**Problem details**. Among the lines below, keep only those from the one containing "Viewport: 556px width, 510px height." through the one containing "Open the Properties", and reproduce them exactly.

**Listed entries**.

--

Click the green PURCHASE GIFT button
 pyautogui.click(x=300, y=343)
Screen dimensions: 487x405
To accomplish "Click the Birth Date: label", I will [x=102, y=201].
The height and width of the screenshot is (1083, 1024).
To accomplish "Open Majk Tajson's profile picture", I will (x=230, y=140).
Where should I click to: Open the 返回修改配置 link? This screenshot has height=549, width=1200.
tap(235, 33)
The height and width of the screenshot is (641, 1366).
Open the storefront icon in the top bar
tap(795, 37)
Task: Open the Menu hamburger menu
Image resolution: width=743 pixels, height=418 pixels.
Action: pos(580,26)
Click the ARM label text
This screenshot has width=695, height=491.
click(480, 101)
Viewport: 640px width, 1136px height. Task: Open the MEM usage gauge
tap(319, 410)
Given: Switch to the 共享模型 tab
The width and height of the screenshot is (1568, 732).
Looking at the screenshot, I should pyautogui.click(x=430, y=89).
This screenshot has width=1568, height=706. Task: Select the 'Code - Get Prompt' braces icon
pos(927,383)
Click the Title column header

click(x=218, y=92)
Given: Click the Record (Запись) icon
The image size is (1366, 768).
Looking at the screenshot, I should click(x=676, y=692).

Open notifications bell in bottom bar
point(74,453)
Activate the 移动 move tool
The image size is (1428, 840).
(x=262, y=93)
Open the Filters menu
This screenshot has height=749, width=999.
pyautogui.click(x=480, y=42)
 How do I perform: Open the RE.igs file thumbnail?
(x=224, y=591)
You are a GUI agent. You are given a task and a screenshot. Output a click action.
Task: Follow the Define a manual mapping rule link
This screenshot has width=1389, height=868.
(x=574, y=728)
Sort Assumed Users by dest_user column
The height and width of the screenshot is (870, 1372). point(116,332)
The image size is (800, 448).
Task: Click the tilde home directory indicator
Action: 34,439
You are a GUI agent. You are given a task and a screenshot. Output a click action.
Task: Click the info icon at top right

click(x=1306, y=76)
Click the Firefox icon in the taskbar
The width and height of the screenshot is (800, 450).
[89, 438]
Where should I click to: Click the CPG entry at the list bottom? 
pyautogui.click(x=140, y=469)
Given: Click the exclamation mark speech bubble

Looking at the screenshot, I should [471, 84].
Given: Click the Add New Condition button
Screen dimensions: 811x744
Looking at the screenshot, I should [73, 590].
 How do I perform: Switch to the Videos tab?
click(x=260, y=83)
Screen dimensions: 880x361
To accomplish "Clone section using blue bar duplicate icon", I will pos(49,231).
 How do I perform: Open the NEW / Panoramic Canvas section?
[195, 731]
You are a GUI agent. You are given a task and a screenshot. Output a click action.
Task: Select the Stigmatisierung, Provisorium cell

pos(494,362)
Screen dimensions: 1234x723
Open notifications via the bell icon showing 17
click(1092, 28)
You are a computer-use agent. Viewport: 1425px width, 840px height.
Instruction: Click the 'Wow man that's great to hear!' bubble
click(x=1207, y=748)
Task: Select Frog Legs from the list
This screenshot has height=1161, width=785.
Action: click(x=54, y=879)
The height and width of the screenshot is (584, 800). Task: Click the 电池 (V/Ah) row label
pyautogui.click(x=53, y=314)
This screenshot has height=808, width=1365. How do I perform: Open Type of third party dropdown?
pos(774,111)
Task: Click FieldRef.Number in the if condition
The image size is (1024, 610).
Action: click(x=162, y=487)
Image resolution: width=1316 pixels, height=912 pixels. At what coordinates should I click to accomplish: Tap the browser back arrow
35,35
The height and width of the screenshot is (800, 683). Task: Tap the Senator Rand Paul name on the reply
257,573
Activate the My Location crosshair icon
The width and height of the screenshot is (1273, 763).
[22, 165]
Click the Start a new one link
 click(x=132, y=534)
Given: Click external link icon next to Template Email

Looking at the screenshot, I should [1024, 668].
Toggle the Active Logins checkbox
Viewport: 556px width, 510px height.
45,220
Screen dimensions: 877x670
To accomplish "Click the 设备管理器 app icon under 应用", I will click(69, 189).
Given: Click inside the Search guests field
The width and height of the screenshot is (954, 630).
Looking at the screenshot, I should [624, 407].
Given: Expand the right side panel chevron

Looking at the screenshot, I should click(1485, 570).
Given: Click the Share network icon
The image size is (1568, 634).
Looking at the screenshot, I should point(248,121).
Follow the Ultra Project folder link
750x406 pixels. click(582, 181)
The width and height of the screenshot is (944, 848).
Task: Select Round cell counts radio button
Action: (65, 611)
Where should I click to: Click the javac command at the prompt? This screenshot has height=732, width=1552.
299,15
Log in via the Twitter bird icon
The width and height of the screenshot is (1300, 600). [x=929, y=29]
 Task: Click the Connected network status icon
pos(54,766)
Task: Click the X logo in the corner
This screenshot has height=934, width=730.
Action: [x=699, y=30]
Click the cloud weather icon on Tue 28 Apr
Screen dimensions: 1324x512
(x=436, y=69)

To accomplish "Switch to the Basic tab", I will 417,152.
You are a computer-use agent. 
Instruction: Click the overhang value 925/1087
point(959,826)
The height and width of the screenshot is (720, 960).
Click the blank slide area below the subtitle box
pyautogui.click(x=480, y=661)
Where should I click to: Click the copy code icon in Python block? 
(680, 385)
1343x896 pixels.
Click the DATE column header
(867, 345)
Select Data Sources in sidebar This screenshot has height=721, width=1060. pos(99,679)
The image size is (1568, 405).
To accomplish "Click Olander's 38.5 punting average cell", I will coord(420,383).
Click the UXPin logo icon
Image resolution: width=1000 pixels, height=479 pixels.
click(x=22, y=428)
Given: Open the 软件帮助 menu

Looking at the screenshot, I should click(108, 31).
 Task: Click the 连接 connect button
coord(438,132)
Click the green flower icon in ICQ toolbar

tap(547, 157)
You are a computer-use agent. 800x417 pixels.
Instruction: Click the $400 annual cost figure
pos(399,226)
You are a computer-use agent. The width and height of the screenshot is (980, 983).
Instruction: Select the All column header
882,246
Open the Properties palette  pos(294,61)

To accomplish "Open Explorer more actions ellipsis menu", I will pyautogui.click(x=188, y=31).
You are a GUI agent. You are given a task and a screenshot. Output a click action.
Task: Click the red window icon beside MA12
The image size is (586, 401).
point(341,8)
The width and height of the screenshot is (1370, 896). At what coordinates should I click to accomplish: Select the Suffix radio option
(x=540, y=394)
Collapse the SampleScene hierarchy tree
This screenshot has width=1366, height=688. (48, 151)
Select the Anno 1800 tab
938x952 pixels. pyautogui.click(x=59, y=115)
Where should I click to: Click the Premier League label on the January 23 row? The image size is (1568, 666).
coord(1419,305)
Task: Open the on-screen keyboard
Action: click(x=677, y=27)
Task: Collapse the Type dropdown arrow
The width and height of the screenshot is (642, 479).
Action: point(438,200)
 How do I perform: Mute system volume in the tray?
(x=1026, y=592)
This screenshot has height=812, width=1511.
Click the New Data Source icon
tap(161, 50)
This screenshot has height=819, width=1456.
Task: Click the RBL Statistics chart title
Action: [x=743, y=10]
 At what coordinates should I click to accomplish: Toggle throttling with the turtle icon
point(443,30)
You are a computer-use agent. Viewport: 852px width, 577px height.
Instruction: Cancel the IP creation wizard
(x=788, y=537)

--

**Expected answer**.
Viewport: 556px width, 510px height.
45,220
Screen dimensions: 877x670
To accomplish "Click the 设备管理器 app icon under 应用", I will click(69, 189).
Given: Click inside the Search guests field
The width and height of the screenshot is (954, 630).
Looking at the screenshot, I should [624, 407].
Given: Expand the right side panel chevron

Looking at the screenshot, I should click(1485, 570).
Given: Click the Share network icon
The image size is (1568, 634).
Looking at the screenshot, I should point(248,121).
Follow the Ultra Project folder link
750x406 pixels. click(582, 181)
The width and height of the screenshot is (944, 848).
Task: Select Round cell counts radio button
Action: (65, 611)
Where should I click to: Click the javac command at the prompt? This screenshot has height=732, width=1552.
299,15
Log in via the Twitter bird icon
The width and height of the screenshot is (1300, 600). [x=929, y=29]
 Task: Click the Connected network status icon
pos(54,766)
Task: Click the X logo in the corner
This screenshot has height=934, width=730.
Action: [x=699, y=30]
Click the cloud weather icon on Tue 28 Apr
Screen dimensions: 1324x512
(x=436, y=69)

To accomplish "Switch to the Basic tab", I will 417,152.
You are a computer-use agent. 
Instruction: Click the overhang value 925/1087
point(959,826)
The height and width of the screenshot is (720, 960).
Click the blank slide area below the subtitle box
pyautogui.click(x=480, y=661)
Where should I click to: Click the copy code icon in Python block? 
(680, 385)
1343x896 pixels.
Click the DATE column header
(867, 345)
Select Data Sources in sidebar This screenshot has height=721, width=1060. pos(99,679)
The image size is (1568, 405).
To accomplish "Click Olander's 38.5 punting average cell", I will coord(420,383).
Click the UXPin logo icon
Image resolution: width=1000 pixels, height=479 pixels.
click(x=22, y=428)
Given: Open the 软件帮助 menu

Looking at the screenshot, I should click(108, 31).
 Task: Click the 连接 connect button
coord(438,132)
Click the green flower icon in ICQ toolbar

tap(547, 157)
You are a computer-use agent. 800x417 pixels.
Instruction: Click the $400 annual cost figure
pos(399,226)
You are a computer-use agent. The width and height of the screenshot is (980, 983).
Instruction: Select the All column header
882,246
Open the Properties palette  pos(294,61)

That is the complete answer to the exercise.